# [Provided material]
.....
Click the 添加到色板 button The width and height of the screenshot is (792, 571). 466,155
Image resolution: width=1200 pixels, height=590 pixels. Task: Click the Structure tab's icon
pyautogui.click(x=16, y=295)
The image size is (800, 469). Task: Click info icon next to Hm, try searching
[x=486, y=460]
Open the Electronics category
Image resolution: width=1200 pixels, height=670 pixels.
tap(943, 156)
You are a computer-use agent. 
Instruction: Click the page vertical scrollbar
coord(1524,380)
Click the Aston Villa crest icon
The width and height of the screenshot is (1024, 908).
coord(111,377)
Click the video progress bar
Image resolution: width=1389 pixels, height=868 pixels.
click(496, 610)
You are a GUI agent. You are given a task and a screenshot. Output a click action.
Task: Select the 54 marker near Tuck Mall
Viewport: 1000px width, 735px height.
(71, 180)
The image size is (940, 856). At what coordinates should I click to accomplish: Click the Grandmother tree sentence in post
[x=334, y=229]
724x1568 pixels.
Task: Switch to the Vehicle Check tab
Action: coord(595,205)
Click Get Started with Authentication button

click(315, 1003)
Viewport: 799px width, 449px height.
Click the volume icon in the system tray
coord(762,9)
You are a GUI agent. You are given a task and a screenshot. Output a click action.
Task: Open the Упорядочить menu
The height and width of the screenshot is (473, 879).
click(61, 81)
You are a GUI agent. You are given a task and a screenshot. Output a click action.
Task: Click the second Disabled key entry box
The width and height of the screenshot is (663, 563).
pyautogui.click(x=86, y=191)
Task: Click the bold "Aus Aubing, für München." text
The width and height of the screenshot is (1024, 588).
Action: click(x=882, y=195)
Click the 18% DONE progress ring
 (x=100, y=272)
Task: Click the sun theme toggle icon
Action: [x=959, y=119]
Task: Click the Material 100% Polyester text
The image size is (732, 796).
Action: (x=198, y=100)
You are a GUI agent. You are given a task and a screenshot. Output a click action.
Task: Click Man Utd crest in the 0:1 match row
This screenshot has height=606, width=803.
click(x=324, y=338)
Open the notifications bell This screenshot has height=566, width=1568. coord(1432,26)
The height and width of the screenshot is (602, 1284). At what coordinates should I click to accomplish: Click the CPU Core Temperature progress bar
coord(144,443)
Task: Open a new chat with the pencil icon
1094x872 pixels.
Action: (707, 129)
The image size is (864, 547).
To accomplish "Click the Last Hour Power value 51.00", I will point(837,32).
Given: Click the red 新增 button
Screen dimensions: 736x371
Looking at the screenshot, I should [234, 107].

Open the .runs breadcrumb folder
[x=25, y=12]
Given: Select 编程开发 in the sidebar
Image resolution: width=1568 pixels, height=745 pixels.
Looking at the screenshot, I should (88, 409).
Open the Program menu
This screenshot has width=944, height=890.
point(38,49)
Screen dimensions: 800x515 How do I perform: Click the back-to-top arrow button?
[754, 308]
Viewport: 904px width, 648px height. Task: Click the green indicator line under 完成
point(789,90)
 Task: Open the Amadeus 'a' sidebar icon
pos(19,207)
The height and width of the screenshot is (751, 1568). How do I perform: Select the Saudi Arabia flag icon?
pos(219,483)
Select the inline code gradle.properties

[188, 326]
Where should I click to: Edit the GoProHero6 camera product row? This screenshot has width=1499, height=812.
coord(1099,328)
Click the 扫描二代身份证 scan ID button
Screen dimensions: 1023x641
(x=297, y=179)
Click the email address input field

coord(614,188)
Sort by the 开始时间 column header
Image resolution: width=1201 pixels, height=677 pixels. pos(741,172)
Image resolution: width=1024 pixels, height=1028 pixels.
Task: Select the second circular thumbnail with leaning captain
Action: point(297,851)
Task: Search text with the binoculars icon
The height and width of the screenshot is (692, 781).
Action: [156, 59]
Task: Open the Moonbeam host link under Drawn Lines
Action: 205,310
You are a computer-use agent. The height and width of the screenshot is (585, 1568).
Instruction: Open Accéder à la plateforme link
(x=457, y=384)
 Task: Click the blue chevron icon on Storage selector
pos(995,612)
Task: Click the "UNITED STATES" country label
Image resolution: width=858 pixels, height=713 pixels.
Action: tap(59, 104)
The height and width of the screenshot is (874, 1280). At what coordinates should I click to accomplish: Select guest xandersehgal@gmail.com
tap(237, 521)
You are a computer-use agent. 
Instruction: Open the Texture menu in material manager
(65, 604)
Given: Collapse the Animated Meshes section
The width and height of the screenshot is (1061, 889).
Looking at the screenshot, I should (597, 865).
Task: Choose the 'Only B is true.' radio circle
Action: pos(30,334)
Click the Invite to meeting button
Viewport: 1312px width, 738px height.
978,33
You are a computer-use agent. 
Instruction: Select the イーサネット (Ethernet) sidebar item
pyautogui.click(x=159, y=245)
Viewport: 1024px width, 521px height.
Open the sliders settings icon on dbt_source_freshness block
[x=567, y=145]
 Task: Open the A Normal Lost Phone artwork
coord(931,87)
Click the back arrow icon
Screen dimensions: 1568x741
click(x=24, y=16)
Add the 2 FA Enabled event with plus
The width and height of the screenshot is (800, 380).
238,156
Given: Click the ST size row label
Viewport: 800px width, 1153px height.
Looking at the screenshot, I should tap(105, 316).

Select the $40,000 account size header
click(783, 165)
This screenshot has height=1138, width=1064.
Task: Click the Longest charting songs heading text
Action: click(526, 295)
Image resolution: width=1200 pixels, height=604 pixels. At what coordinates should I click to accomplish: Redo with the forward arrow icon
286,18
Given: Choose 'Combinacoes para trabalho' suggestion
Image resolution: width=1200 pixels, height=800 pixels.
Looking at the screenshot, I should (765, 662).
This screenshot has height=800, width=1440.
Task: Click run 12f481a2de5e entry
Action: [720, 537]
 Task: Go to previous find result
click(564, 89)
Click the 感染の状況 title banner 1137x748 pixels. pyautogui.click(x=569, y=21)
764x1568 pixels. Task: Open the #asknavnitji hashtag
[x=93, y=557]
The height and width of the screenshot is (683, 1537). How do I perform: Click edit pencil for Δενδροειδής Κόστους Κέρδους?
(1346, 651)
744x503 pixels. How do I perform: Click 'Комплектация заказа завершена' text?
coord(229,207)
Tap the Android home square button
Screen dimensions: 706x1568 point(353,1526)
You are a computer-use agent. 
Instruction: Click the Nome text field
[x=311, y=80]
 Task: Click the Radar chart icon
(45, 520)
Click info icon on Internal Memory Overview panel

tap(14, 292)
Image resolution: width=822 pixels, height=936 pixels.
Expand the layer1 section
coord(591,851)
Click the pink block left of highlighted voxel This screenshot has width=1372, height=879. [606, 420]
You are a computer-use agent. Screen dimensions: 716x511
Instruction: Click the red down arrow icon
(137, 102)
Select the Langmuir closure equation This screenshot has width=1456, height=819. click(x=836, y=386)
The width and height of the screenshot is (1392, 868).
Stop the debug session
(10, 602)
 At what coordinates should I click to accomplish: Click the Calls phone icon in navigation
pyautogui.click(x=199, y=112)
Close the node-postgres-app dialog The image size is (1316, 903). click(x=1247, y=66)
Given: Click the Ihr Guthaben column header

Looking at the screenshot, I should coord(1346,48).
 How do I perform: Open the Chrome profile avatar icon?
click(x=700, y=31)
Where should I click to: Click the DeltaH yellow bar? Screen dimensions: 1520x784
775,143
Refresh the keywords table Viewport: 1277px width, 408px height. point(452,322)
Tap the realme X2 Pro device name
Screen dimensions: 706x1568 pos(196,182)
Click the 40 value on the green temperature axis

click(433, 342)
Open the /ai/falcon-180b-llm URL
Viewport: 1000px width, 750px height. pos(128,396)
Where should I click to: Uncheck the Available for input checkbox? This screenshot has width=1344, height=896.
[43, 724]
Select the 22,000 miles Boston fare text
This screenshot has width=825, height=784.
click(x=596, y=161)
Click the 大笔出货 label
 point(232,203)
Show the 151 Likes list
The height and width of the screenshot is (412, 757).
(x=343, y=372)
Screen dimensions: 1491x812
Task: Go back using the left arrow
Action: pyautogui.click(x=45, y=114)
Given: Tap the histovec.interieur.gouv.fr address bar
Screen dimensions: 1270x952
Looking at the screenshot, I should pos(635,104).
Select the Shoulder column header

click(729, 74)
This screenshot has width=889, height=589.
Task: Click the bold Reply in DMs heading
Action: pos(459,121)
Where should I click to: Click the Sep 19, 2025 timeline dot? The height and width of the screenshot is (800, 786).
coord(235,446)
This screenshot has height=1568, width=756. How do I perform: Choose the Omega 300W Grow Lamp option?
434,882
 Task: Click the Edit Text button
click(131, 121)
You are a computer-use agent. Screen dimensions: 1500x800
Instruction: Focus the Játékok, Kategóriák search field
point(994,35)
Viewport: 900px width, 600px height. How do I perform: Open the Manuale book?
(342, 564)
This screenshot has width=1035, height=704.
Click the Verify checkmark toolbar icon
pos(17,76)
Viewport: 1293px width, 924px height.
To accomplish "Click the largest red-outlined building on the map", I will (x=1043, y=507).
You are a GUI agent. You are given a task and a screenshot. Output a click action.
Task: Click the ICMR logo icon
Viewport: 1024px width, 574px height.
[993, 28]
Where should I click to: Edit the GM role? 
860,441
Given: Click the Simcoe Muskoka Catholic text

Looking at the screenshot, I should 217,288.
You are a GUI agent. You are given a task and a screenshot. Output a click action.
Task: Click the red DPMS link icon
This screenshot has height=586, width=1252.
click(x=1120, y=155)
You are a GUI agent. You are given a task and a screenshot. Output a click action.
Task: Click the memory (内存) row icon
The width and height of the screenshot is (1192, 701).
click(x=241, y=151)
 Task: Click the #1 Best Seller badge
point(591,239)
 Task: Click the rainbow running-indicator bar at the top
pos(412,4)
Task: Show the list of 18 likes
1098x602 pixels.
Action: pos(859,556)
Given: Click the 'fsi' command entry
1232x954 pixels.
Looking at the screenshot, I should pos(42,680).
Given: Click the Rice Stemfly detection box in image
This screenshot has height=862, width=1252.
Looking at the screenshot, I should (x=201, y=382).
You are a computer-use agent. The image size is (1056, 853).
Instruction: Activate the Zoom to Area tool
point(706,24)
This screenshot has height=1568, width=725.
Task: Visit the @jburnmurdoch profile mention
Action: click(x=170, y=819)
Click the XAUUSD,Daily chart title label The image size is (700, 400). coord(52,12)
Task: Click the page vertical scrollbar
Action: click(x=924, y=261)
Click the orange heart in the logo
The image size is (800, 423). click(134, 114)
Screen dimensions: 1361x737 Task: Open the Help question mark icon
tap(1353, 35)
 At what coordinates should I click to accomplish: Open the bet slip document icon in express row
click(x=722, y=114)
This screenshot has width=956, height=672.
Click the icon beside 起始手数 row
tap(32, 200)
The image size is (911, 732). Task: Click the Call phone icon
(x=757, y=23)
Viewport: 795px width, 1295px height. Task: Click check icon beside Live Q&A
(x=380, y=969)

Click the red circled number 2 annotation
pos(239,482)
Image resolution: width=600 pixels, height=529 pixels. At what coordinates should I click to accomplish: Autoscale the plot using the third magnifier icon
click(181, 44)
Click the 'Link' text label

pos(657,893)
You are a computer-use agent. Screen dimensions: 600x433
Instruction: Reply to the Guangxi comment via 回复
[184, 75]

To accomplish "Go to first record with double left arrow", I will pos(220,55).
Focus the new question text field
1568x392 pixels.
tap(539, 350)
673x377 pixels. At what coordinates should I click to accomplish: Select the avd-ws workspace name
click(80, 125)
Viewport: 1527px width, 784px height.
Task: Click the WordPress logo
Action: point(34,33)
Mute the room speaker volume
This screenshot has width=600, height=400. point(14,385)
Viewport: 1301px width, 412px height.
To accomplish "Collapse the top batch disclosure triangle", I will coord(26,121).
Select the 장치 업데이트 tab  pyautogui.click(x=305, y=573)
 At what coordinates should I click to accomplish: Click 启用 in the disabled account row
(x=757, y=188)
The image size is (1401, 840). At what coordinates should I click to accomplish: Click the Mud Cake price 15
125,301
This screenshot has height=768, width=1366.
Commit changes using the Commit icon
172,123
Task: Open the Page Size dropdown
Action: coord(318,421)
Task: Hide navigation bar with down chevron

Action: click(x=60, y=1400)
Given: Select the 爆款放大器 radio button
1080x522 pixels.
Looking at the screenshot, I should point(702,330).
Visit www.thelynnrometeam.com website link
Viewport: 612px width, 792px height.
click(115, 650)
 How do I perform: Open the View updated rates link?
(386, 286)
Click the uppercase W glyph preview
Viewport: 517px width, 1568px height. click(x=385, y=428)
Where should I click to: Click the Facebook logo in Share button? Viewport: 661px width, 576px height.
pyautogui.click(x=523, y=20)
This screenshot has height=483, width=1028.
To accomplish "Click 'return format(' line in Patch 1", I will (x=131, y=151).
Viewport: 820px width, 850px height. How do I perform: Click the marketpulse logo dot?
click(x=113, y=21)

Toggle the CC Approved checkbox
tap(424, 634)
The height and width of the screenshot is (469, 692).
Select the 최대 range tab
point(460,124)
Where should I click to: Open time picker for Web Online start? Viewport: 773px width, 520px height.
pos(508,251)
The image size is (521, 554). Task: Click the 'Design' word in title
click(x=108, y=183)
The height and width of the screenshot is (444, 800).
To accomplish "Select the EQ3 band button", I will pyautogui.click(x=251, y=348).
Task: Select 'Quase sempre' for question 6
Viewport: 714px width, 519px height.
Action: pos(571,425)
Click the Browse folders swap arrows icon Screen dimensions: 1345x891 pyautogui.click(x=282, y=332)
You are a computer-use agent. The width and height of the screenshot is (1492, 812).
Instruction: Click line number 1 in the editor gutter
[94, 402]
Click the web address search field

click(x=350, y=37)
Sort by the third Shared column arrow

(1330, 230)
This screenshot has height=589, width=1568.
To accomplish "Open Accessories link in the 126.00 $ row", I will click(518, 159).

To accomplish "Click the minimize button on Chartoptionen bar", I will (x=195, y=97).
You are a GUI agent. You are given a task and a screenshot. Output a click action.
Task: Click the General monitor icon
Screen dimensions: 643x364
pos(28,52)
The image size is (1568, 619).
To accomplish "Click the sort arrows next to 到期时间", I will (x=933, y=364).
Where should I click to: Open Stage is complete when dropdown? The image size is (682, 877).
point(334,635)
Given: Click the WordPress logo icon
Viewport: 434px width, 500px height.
.....
Copy out each line in the preceding records that contains "arrows".

# [Response]
Click the Browse folders swap arrows icon Screen dimensions: 1345x891 pyautogui.click(x=282, y=332)
To accomplish "Click the sort arrows next to 到期时间", I will (x=933, y=364).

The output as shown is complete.